Claridge was selected by the New England Patriots in the fifth round (170th overall) in the 2005 NFL draft. Claridge would spend the entire 2005 season on the team's practice squad before being cut during training camp in 2006.

==Personal life==
Claridge's brother, the late Travis Claridge out of USC was a second round pick offensive lineman for the Atlanta Falcons in 2000.

After his professional football career was over, Claridge returned to southern Nevada and took up a coaching position with Coronado High School's Junior Varsity squad in 2007. The following season, Claridge would become the defensive coordinator for the varsity team at Del Sol High School and become a full-time teacher in the schools Driver's Education, Health and Physical Education Department. In 2011, Claridge left teaching/coaching to become a franchisee of Firehouse Subs in the Henderson/Las Vegas area.
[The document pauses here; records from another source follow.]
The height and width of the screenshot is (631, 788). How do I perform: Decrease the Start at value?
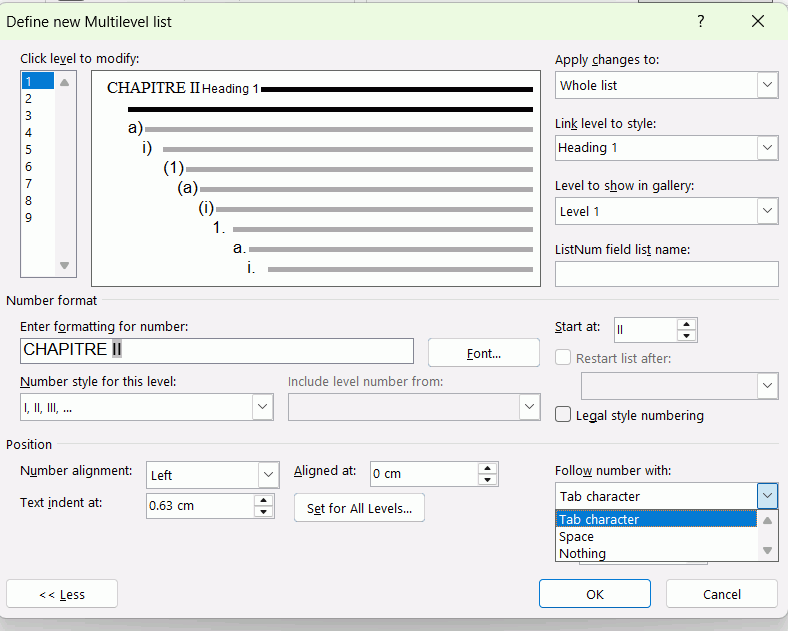point(687,336)
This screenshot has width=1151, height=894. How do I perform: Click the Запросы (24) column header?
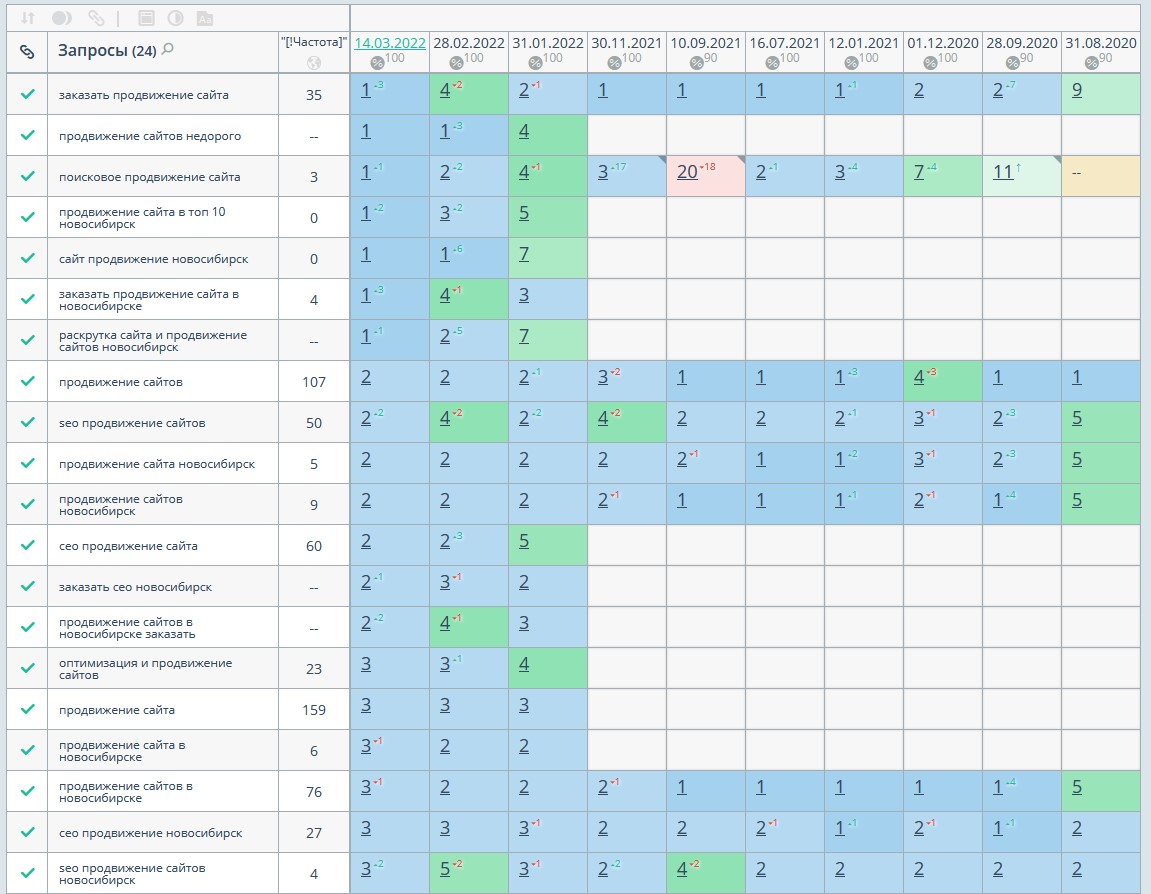point(106,51)
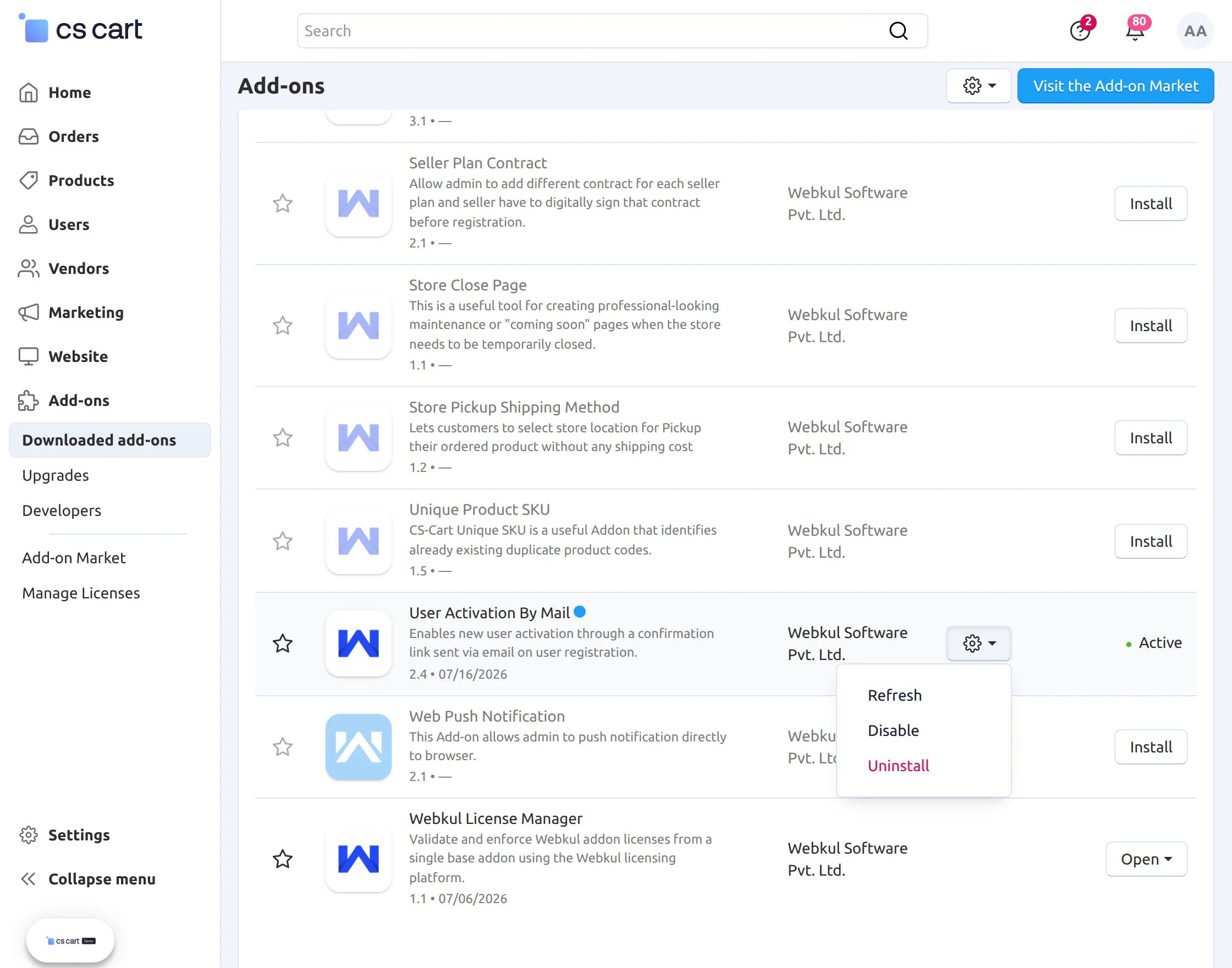Open the AA user avatar

point(1195,31)
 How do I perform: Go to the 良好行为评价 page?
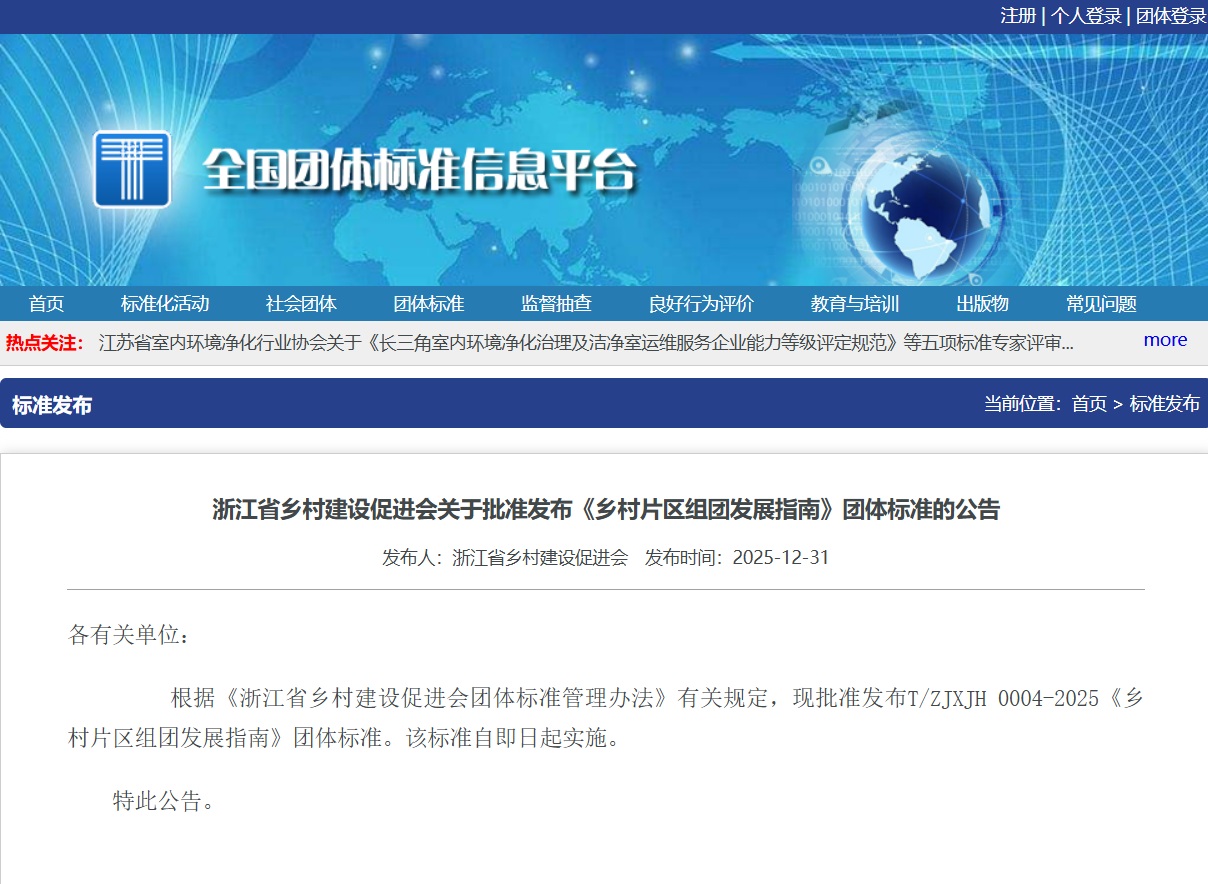(701, 304)
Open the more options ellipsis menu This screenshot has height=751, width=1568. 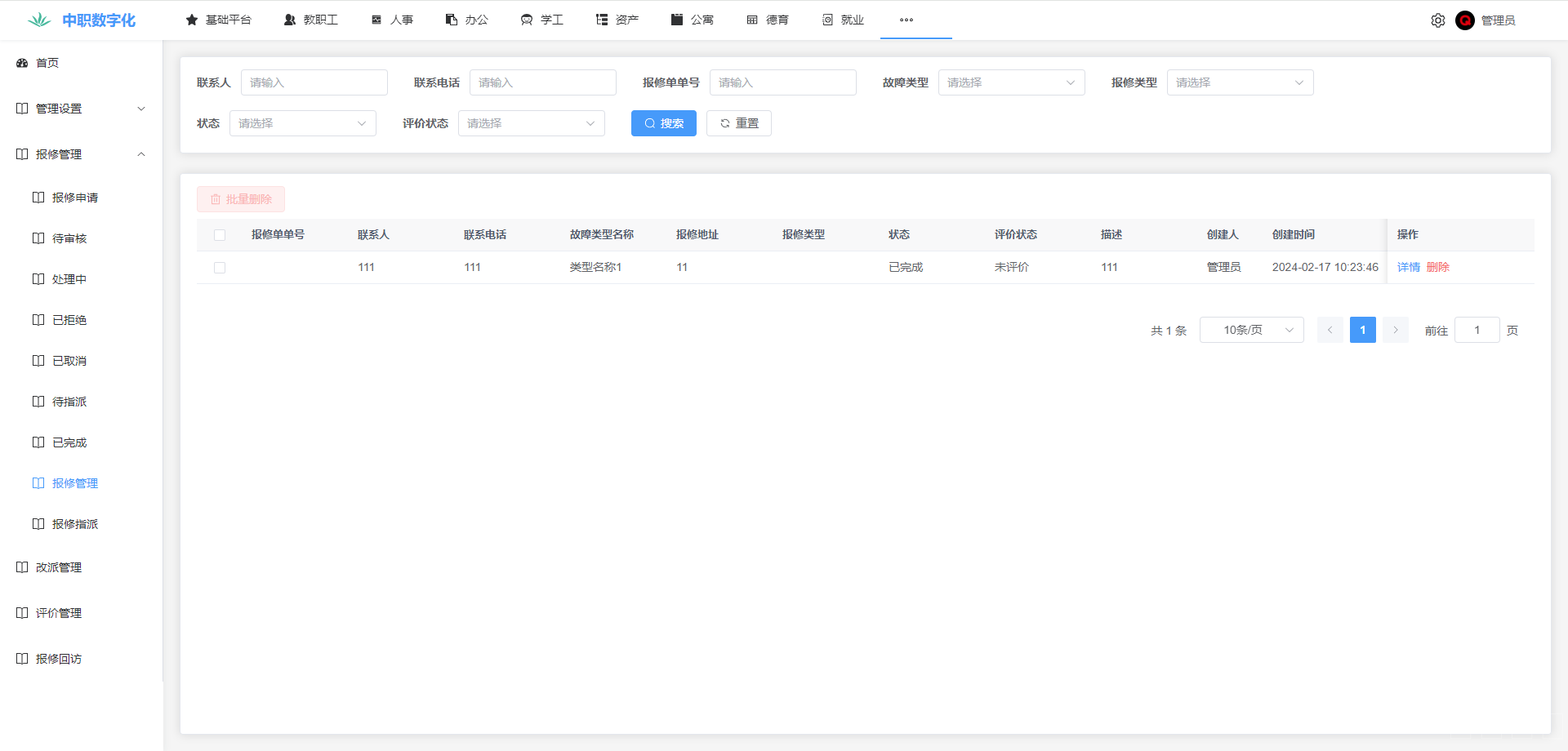906,20
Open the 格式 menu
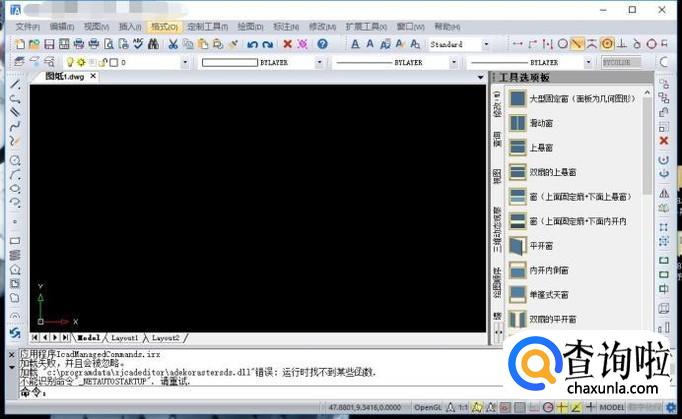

He owned and operated multiple Firehouse Subs before selling them after he moved back to Michigan. In 2015, he went back into education as a Physical Education teacher at Liberty High School and also served as the linebackers coach for Liberty's varsity football team.

Claridge was an investor in Philippi Sports Institute in Las Vegas, the institute is owned and operated by former World's Strongest Man finalist Mark Philippi. In May 2022, he purchased and locally operates a Big Apple Bagels franchise in Traverse City, Michigan.